--- START OF Exercise materials ---

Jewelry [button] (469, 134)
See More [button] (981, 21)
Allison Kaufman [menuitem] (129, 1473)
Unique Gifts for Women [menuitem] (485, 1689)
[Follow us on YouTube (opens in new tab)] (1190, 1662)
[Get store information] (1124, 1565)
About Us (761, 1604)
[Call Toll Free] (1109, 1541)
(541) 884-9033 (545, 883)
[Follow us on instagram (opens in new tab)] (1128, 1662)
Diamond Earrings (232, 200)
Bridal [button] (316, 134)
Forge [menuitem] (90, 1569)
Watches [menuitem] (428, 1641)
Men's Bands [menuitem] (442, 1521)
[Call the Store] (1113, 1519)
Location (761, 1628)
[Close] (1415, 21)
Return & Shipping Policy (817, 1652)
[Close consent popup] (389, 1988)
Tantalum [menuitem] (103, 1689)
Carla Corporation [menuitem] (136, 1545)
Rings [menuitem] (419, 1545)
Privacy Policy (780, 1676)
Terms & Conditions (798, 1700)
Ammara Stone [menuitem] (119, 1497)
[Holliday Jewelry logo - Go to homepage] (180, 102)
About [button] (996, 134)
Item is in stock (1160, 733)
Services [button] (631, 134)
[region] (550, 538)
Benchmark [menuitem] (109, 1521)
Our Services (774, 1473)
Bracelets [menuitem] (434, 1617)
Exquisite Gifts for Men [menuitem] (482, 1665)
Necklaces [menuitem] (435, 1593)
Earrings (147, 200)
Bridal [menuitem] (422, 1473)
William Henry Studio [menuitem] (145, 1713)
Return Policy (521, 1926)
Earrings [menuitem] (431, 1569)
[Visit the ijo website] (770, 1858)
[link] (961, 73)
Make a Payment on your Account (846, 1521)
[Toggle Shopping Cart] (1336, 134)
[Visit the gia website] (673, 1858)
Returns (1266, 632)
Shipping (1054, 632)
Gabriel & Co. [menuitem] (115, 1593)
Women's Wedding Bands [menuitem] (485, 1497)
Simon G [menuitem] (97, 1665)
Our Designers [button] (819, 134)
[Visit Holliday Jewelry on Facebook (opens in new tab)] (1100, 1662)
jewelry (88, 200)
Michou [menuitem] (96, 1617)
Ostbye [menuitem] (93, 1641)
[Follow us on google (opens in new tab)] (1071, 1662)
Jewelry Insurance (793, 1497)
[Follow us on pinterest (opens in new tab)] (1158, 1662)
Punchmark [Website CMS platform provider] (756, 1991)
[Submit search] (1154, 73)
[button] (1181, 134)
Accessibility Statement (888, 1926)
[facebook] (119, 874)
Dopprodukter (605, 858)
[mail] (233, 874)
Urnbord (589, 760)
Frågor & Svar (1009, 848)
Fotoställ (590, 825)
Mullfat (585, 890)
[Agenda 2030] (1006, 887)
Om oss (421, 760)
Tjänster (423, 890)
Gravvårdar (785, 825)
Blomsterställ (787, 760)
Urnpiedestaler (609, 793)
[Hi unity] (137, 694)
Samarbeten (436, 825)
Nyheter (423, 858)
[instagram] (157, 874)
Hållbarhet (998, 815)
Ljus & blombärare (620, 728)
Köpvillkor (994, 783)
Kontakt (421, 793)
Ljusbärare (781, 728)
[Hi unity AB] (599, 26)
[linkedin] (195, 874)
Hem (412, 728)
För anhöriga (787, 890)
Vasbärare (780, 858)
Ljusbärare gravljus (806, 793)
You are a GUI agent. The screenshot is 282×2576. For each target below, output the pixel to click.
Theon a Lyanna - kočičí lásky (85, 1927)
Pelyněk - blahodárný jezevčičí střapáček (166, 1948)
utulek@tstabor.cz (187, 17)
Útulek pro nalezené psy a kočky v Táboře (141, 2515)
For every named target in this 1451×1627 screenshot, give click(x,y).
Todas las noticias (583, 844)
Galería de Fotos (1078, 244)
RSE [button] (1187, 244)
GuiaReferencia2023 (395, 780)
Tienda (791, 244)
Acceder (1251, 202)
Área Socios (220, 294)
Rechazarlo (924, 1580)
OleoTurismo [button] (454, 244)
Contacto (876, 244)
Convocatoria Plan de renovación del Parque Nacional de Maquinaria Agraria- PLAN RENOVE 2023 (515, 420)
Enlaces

--- END OF Exercise materials ---

Given task ▸ Rewrite everything from the first of the entries above down to the line containing "Location (761, 1628)", both ends included, and offset every coordinate in the answers by adding 125 to it.

Completed exercise ▸
Jewelry [button] (594, 259)
See More [button] (1106, 146)
Allison Kaufman [menuitem] (254, 1598)
Unique Gifts for Women [menuitem] (610, 1814)
[Follow us on YouTube (opens in new tab)] (1315, 1787)
[Get store information] (1249, 1690)
About Us (886, 1729)
[Call Toll Free] (1234, 1666)
(541) 884-9033 (670, 1008)
[Follow us on instagram (opens in new tab)] (1253, 1787)
Diamond Earrings (357, 325)
Bridal [button] (441, 259)
Forge [menuitem] (215, 1694)
Watches [menuitem] (553, 1766)
Men's Bands [menuitem] (567, 1646)
[Call the Store] (1238, 1644)
Location (886, 1753)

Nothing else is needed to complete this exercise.